▶ [TASK BRIEF]: Retype the data exactly, so that every line matches the original.

▶ [PROVIDED ENTRIES]:
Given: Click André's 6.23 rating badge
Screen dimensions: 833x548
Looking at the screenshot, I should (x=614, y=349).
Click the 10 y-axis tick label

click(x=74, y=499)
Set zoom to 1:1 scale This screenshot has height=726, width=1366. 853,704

▶ [WORKED SOLUTION]:
Given: Click André's 6.23 rating badge
Screen dimensions: 833x548
Looking at the screenshot, I should (x=614, y=349).
Click the 10 y-axis tick label

click(x=74, y=499)
Set zoom to 1:1 scale This screenshot has height=726, width=1366. 853,704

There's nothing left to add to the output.